__Text excerpt__.
┏━━

Thread: Why adding BEFORE TRIGGER affect client CPU?

Why adding BEFORE TRIGGER affect client CPU?

From
George Woodring
Date:
We are running 9.6.8-10 on our five postgres clusters.
We have ~25 database per cluster.
We have two servers that update a table in each database.

During the update process we were running a pgpsql function that calculated the difference in the new value with the previous.  This function would do a SELECT to get the previous value from the table and do the calculation before the UPDATE.  We also have an AFTER TRIGGER to save the row into a logging table.

We recently changed the process to do a BEFORE TRIGGER to do the calculation between OLD and NEW instead of the separate function with the SELECT.

After doing this, CPU on our two client servers went crazy.  CPU on the database servers look unchanged.  Rolling back this change fixed our client CPU issue.

Anyone know of a reason why this change would affect the client?  I would think that this would only affect the server side.  I could not see any messages printed out anywhere in logs showing any type of error.

Thanks,
George Woodring
iGLASS Networks
www.iglass.net

Re: Why adding BEFORE TRIGGER affect client CPU?

From
Adrian Klaver
Date:
On 1/18/19 10:23 AM, George Woodring wrote:
> We are running 9.6.8-10 on our five postgres clusters.
> We have ~25 database per cluster.
> We have two servers that update a table in each database.
> 
> During the update process we were running a pgpsql function that 
> calculated the difference in the new value with the previous.  This 
> function would do a SELECT to get the previous value from the table and 
> do the calculation before the UPDATE.  We also have an AFTER TRIGGER to 
> save the row into a logging table.
> 
> We recently changed the process to do a BEFORE TRIGGER to do the 
> calculation between OLD and NEW instead of the separate function with 
> the SELECT.

So what was the exact change?

> 
> After doing this, CPU on our two client servers went crazy.  CPU on the 
> database servers look unchanged.  Rolling back this change fixed our 
> client CPU issue.

What is the client server and what is it doing?

> 
> Anyone know of a reason why this change would affect the client?  I 
> would think that this would only affect the server side.  I could not 
> see any messages printed out anywhere in logs showing any type of error.

┗━━

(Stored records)
┏━━

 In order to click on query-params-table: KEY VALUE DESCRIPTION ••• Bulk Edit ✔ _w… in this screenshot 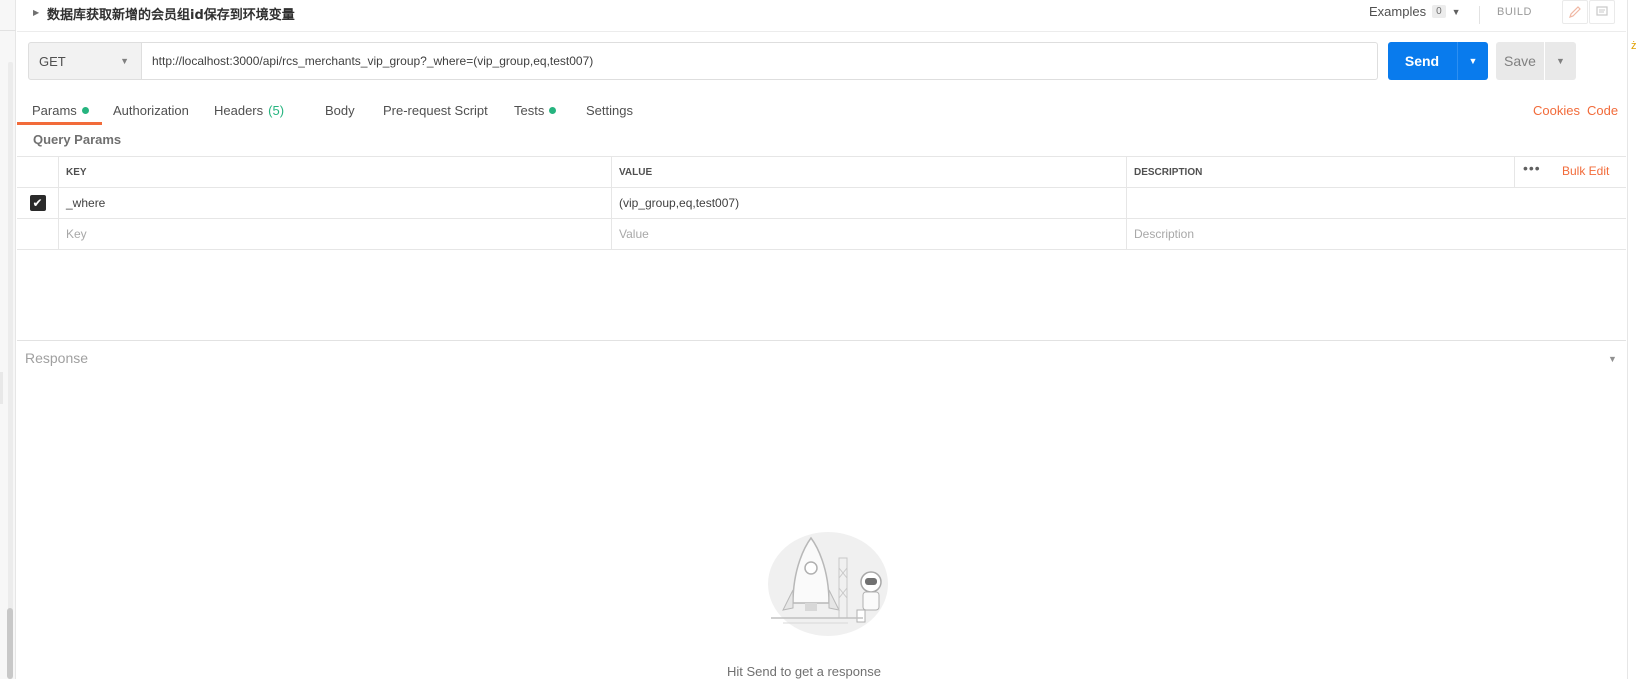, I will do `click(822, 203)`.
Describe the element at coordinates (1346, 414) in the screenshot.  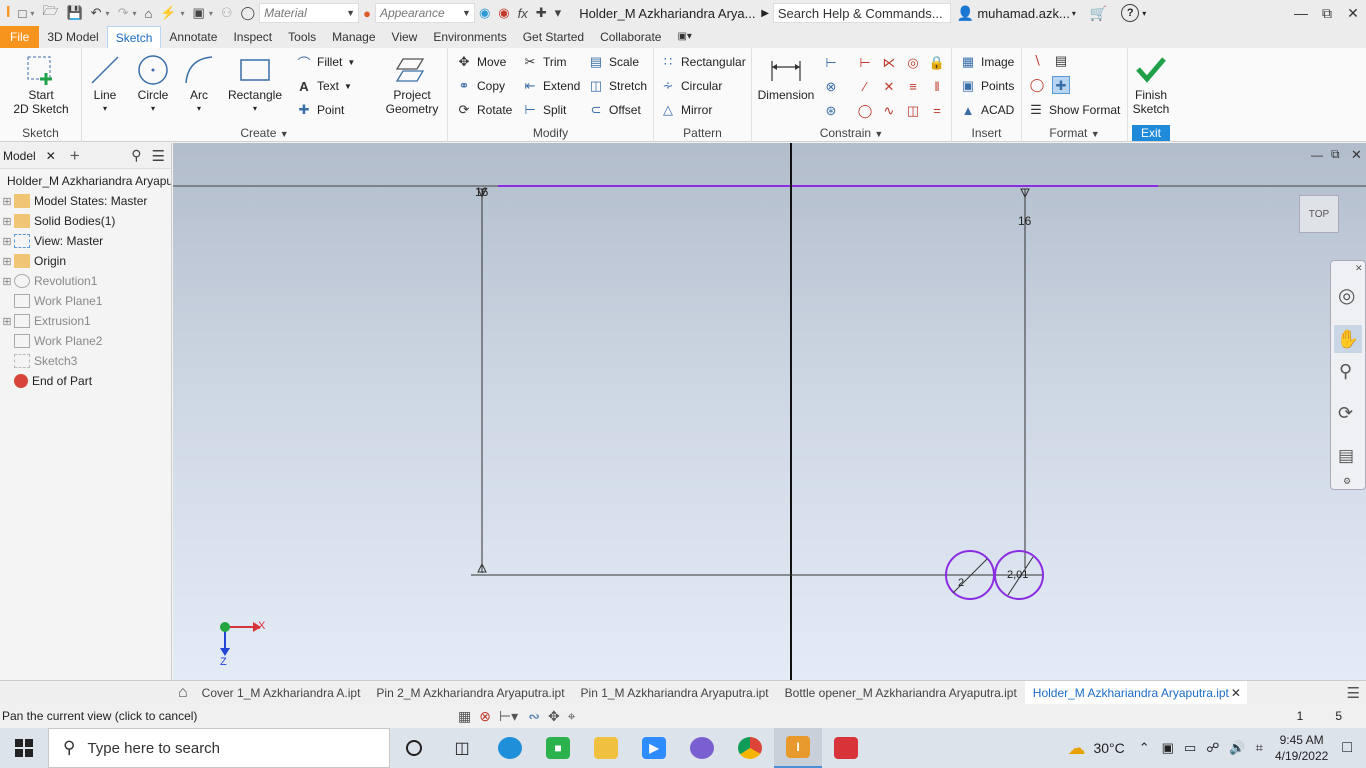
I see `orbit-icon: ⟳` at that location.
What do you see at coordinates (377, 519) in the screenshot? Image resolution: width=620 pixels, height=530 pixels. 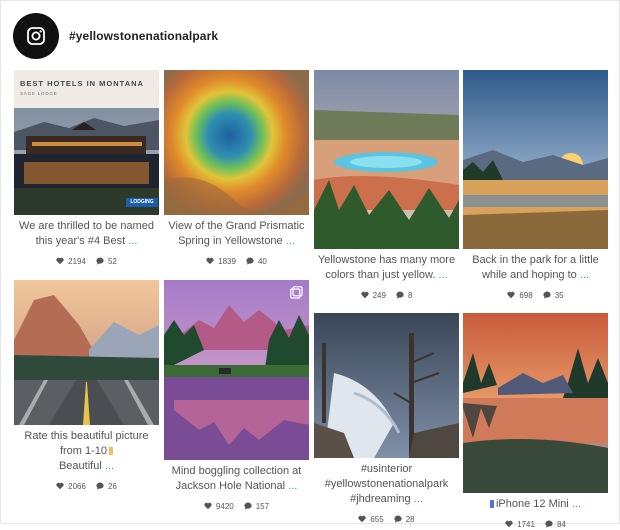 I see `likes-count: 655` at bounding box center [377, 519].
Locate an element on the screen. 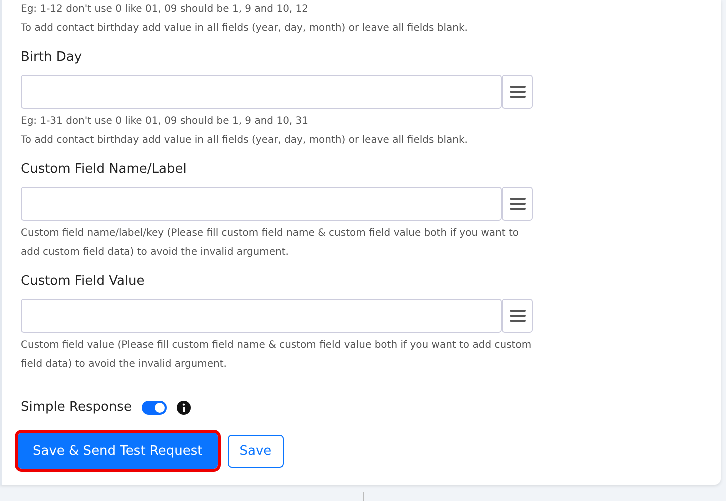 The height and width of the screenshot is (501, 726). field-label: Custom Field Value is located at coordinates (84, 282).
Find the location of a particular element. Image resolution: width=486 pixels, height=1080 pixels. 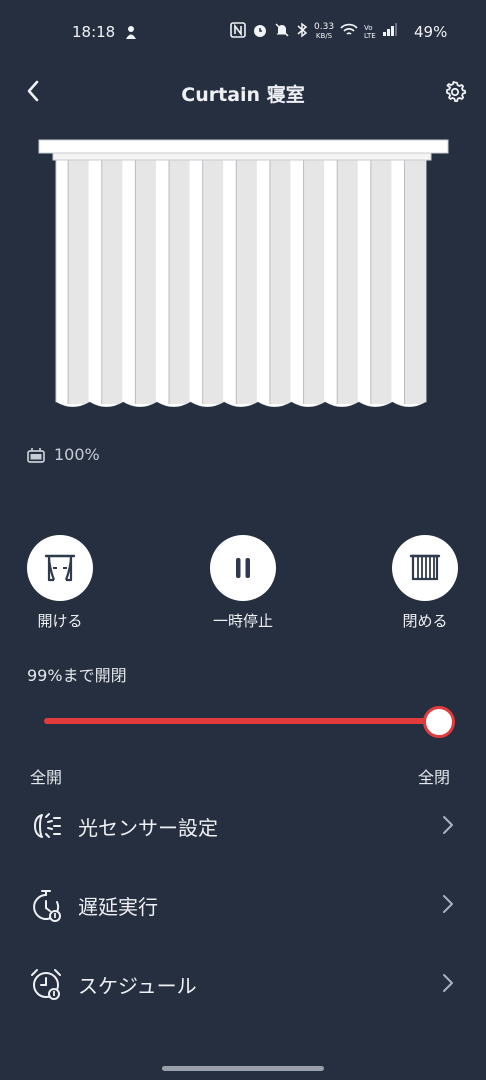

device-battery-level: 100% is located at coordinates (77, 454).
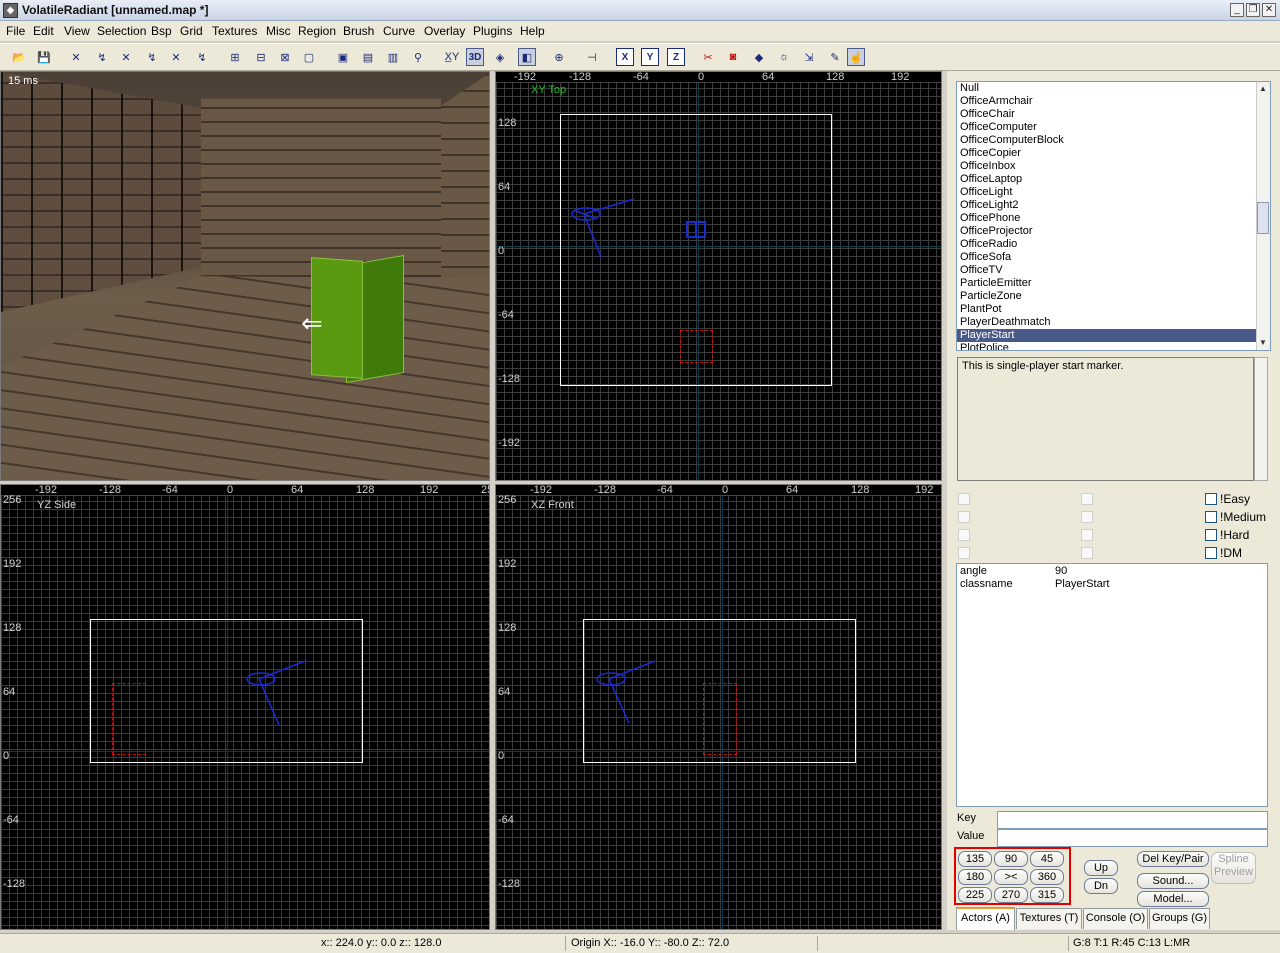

┗━━

__Activities__.
• 1. In the BEFORE TRIGGER thread, what does the AFTER TRIGGER do?
• 2. List every database keyword written in capital letters in George Woodring's first post in the BEFORE TRIGGER thread.
• 3. Write the next part of the BEFORE TRIGGER thread, picking up after its final quoted paragraph.

__Answers to the problems__.
• 1. It saves the row into a logging table.

• 2. BEFORE TRIGGER, SELECT, UPDATE, AFTER TRIGGER, OLD, NEW

• 3.
> 
> Thanks,
> George Woodring
> iGLASS Networks
> www.iglass.net <http://www.iglass.net>


-- 
Adrian Klaver
adrian.klaver@aklaver.com


Re: Why adding BEFORE TRIGGER affect client CPU?

From
Tom Lane
Date:
Adrian Klaver <adrian.klaver@aklaver.com> writes:
> On 1/18/19 10:23 AM, George Woodring wrote:
>> We recently changed the process to do a BEFORE TRIGGER to do the 
>> calculation between OLD and NEW instead of the separate function with 
>> the SELECT.

> So what was the exact change?

>> After doing this, CPU on our two client servers went crazy.  CPU on the 
>> database servers look unchanged.  Rolling back this change fixed our 
>> client CPU issue.

> What is the client server and what is it doing?

Indeed.  There's no direct way that messing with a trigger would have
caused extra CPU on the client side.  I speculate that the trigger
caused the data to look different in a way that your client app wasn't
expecting, causing it to do something funny --- maybe loop trying to
find a matching record, or something like that.  Or maybe removing the
step that did the calculation client-side had side effects you weren't
expecting --- what uses that value client-side, exactly?

            regards, tom lane


Re: Why adding BEFORE TRIGGER affect client CPU?

From
George Woodring
Date:
Adrian Klaver <adrian.klaver@aklaver.com> writes:
> What is the client server and what is it doing?

Our client creates a temp table 
CREATE TEMP TABLE myraw(LIKE raw INCLUDING DEFAULTS)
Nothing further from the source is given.